-- PASSAGE TO READ --
What about the use of chemical and physical restraints simultaneously and long term?
I am a Maori comprehensive registered nurse of over 30 years experience initially starting in infectious diseases and acute medicine. In the past 10 years I stepped into psychiatric nursing which I love. The symbolic nature of the picture – a man locked into a confined space who is probably looked into his thought process must be overwhelming for him. To believe that suppression of these thoughts is accomplished through chemical sedation seems absurd. I believe the answer is to lock him into a paddock with acres of land and a hut to retreat is more human. In addition vegetables and fruit (cheap) clean water and an honest caring person that monitors his risk, listens, shows compassion and advocates for his existence in a community is much closer to the answer of wellness. If chemical restraint is necessary I back benzodiazepines in acute situations they are fast acting have less side effects and promote good sleep. 4mg IMI does wonders if psychiatrists have the guts.
Thanks for the comment, Dee. The main issue in my mind is stopping self injurious behavior acutely, which buys us time to then address the underlying reason for the behavior, whether psychosis, mania, drug effect or whatever. Stopping the self injurious behavior should also be accomplished with he least invasive method possible, and in my opinion, properly done chemical sedation is less invasive and has less potential for injury than prolonged physical restraints–like 4-point leathers!

-- ENTRIES PROVIDED --
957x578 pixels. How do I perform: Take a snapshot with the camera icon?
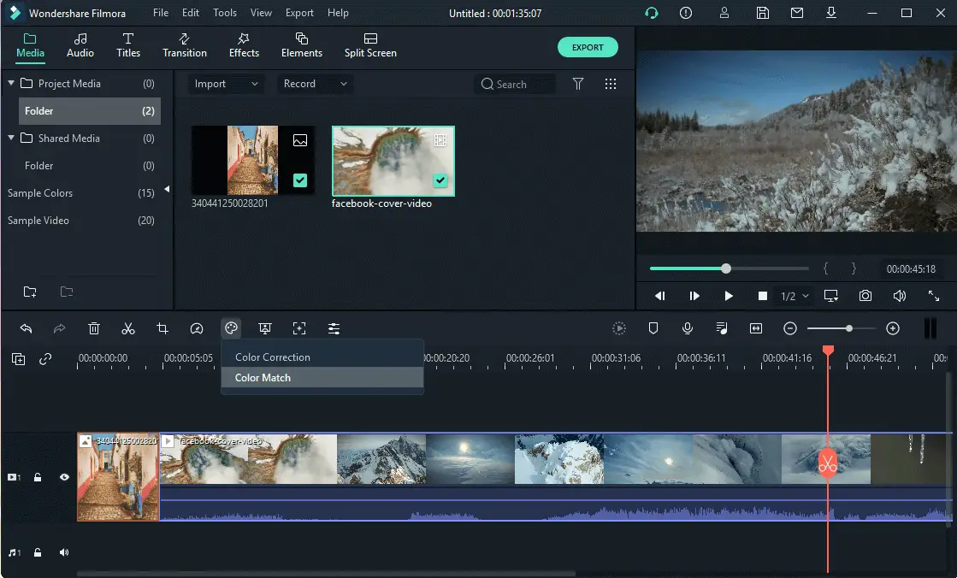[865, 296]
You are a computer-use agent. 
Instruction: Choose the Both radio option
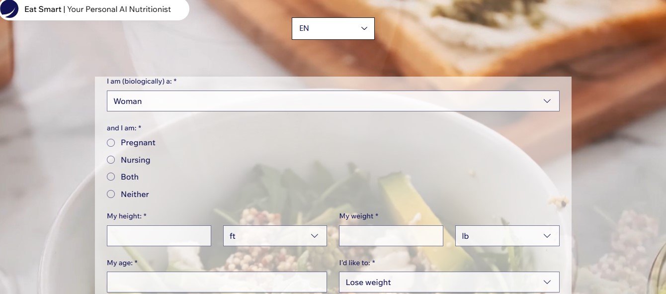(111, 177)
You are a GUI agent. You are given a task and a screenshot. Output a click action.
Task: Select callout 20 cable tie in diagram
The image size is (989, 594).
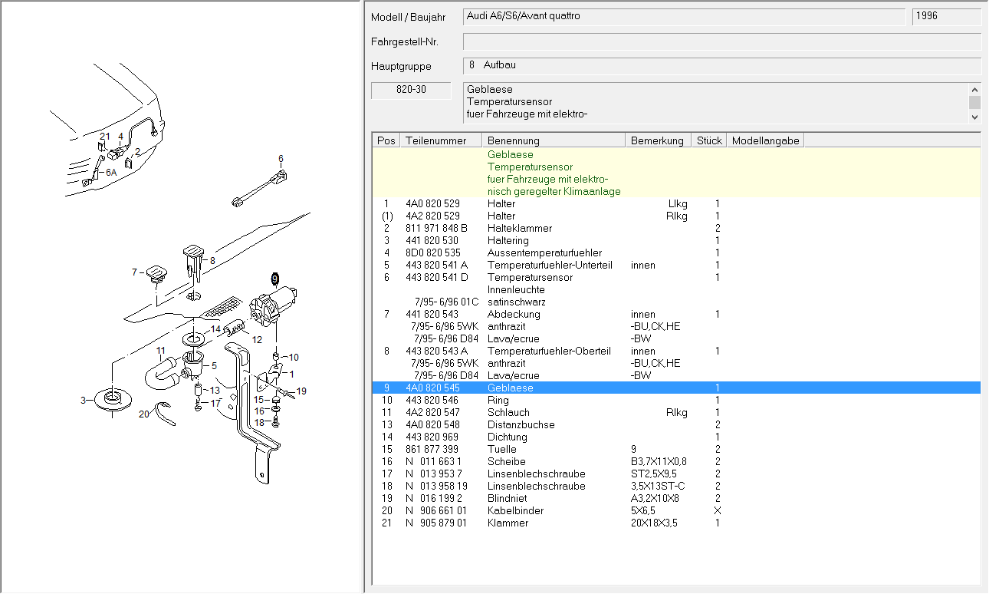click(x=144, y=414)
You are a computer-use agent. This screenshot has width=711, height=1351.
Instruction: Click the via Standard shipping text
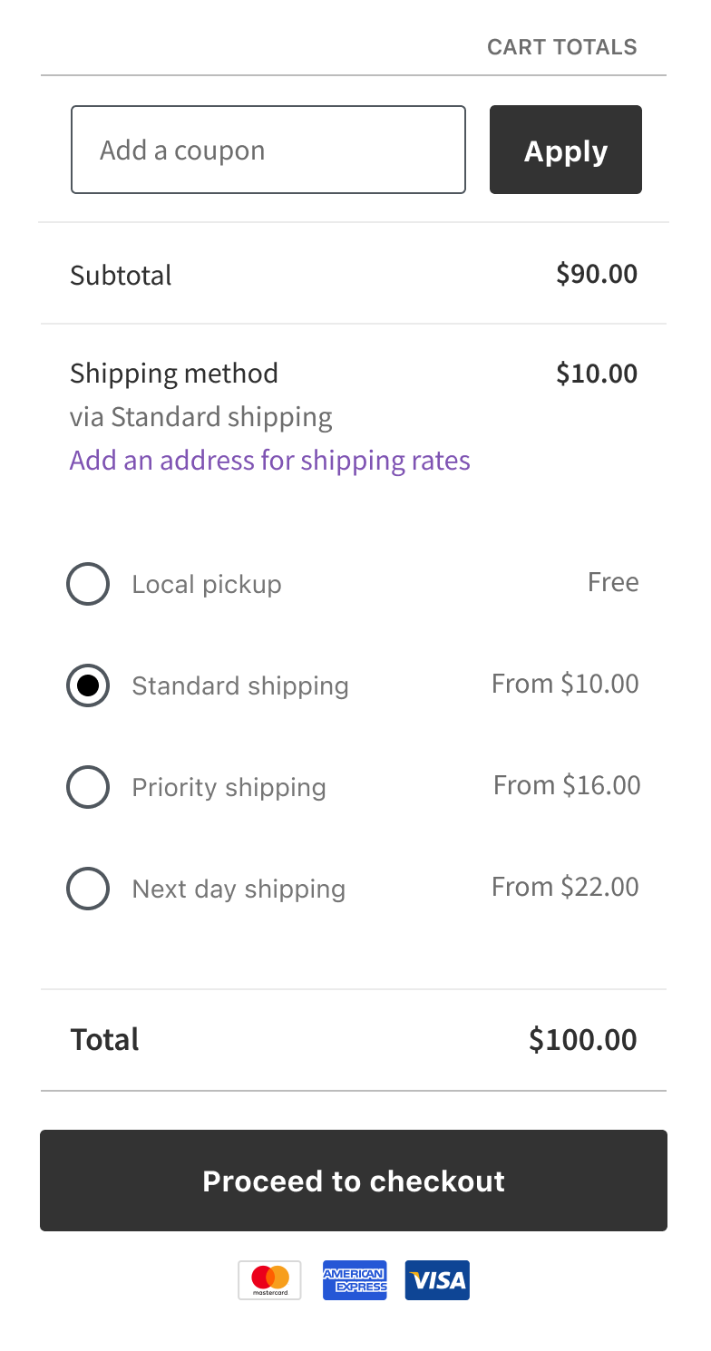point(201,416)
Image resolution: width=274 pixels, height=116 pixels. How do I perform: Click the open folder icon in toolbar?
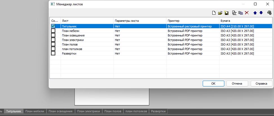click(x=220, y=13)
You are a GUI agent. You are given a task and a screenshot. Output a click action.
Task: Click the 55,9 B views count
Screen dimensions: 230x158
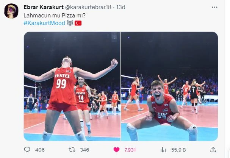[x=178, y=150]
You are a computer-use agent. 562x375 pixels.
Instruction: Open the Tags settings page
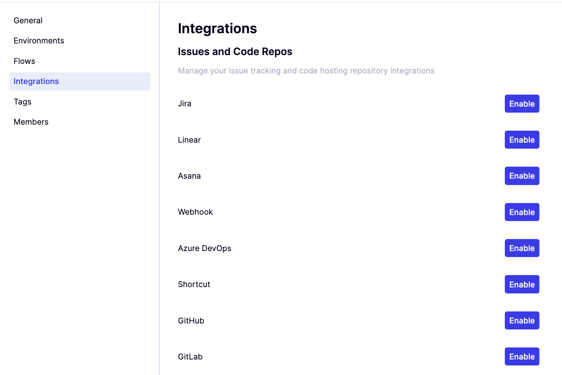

-- YOUR GOAL --
Could you edit the stretch of the restraint discussion from "Thanks for the" through "restraints–like 4-point leathers!" so that "physical restraints" becomes "mechanical restraints"? Rely only on the restraint discussion and set the records aside.

-- RESPONSE FOR THIS EXERCISE --
Thanks for the comment, Dee. The main issue in my mind is stopping self injurious behavior acutely, which buys us time to then address the underlying reason for the behavior, whether psychosis, mania, drug effect or whatever. Stopping the self injurious behavior should also be accomplished with he least invasive method possible, and in my opinion, properly done chemical sedation is less invasive and has less potential for injury than prolonged mechanical restraints–like 4-point leathers!